(2) Sarıklı Politikacı Fesli Mısırzâdeyi Ziyâret Edince, Devlet Köpürdü; Chp Patladı, Madam İp’i Kopardı!
21 Kasım 2018
(4) Sarıklı Politikacı Fesli Mısırzâdeyi Ziyâret Edince, Devlet Köpürdü; Chp Patladı, Madam İp’i Kopardı!
6 Aralık 2018

SARIKLI POLİTİKACI FESLİ MISIRZÂDEYİ ZİYÂRET EDİNCE, DEVLET KÖPÜRDÜ; CHP PATLADI, MADAM İP’İ KOPARDI !

(3)

Ahmed SEYYİDOĞLU

 

Bir evvelki yazımızda Alamanya’ya kaçan imtiyazlı Feto’culardan Jan Murdar’ın, Milliyet’de Kamal paşa hakkında:

“Atatürk’ün İslâm Dînini reddettiği, el yazıları’nda ispatlanmıştır.”

 Gibi birtakım yazı ve konuşmalarına işâret etmişdik…

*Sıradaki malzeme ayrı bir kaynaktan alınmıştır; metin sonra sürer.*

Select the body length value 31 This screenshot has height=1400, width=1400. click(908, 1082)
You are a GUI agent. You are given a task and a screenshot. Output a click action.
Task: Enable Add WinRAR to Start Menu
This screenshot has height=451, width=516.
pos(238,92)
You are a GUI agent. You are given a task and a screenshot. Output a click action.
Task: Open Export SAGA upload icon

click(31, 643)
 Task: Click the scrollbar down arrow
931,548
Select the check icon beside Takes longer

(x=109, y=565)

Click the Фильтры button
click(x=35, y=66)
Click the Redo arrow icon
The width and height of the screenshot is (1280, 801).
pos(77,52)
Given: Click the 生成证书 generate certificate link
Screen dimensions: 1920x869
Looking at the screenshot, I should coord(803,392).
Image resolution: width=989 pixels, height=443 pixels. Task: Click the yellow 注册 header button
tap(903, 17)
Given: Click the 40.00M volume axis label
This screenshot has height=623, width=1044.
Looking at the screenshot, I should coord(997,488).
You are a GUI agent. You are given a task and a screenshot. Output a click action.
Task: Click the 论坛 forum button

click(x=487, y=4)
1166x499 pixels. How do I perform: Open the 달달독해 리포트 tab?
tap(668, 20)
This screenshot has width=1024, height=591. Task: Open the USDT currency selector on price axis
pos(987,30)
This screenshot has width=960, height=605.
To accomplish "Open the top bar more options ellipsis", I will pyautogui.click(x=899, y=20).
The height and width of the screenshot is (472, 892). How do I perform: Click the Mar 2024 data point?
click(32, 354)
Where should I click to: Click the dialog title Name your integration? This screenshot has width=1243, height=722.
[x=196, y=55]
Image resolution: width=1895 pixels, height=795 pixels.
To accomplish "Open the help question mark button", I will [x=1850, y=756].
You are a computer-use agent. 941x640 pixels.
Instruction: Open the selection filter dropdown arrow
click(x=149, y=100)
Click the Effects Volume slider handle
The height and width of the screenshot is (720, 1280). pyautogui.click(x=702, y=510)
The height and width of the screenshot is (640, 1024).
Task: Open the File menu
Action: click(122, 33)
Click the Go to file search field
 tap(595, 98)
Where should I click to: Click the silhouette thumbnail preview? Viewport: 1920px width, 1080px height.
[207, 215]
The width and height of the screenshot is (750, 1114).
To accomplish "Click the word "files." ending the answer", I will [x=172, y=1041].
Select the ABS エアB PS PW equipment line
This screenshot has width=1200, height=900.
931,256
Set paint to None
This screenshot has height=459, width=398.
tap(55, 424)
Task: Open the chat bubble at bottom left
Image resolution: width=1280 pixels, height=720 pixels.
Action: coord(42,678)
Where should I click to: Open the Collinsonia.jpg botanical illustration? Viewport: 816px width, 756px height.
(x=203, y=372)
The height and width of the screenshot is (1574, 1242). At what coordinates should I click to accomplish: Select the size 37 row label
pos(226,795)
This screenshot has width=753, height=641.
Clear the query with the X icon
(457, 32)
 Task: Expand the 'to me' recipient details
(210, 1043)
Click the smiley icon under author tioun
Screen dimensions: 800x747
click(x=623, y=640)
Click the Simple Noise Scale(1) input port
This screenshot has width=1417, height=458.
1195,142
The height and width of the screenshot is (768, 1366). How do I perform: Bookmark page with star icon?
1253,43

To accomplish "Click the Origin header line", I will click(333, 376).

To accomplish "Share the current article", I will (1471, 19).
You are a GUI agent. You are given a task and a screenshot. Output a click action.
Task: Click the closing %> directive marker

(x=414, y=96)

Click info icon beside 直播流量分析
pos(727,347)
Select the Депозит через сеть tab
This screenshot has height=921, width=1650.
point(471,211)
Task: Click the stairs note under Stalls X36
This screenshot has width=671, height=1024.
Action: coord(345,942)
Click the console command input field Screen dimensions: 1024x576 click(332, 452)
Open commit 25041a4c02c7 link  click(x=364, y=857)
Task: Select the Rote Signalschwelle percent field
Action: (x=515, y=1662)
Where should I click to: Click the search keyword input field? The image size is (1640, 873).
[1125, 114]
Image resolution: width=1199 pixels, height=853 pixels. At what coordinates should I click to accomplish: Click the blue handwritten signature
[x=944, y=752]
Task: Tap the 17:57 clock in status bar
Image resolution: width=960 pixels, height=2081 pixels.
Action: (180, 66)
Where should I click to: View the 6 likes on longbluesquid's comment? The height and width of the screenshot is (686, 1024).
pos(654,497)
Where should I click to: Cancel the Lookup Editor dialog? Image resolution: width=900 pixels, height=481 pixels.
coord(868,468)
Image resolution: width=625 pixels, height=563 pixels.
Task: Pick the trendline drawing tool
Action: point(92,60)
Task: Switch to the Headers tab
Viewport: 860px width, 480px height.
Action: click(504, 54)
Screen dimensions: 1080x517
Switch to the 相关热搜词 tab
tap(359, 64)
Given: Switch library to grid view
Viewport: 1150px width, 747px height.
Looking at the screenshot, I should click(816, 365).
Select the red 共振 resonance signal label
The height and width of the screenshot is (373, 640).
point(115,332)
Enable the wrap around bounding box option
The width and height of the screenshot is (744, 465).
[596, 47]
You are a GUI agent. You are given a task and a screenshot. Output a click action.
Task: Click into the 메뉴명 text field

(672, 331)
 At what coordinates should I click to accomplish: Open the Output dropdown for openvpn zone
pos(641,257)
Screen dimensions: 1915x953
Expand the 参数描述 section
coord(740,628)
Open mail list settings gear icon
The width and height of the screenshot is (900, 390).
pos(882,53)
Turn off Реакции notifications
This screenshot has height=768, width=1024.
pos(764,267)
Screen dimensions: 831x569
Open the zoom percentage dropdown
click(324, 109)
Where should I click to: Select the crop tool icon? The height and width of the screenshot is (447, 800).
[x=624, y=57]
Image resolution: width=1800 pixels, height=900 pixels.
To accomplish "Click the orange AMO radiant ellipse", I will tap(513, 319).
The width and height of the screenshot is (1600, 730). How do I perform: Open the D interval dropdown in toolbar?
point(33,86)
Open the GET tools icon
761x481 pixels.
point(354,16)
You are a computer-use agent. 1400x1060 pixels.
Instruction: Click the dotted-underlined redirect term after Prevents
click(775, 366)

Jan ve bazı muharrirler, “Atatürkçü geçinenlerin” hakîkatları saptırdığından da şiddetle müştakî idiler … Bunların, “Hakîkatı gizlediklerinden, Kamal Paşa’nın bidâyetde politika îcâbı Dine, Osmanlı’ya ve Pâdişâh’a tarafdâr gibi göründüğünü yazdıklarından; 1922 sonlarından i’tibâren bu yüzünü değil, gerçek yüzünü göstermiş olduğunu kaleme aldıklarından; ve diğer bazı muharrirler gibi Jan Murdar’ın da, dîn aleyhindeki hâli “isbatlanmışdır” gibi beyanlarda bulunduğundan” bahsetmişdik…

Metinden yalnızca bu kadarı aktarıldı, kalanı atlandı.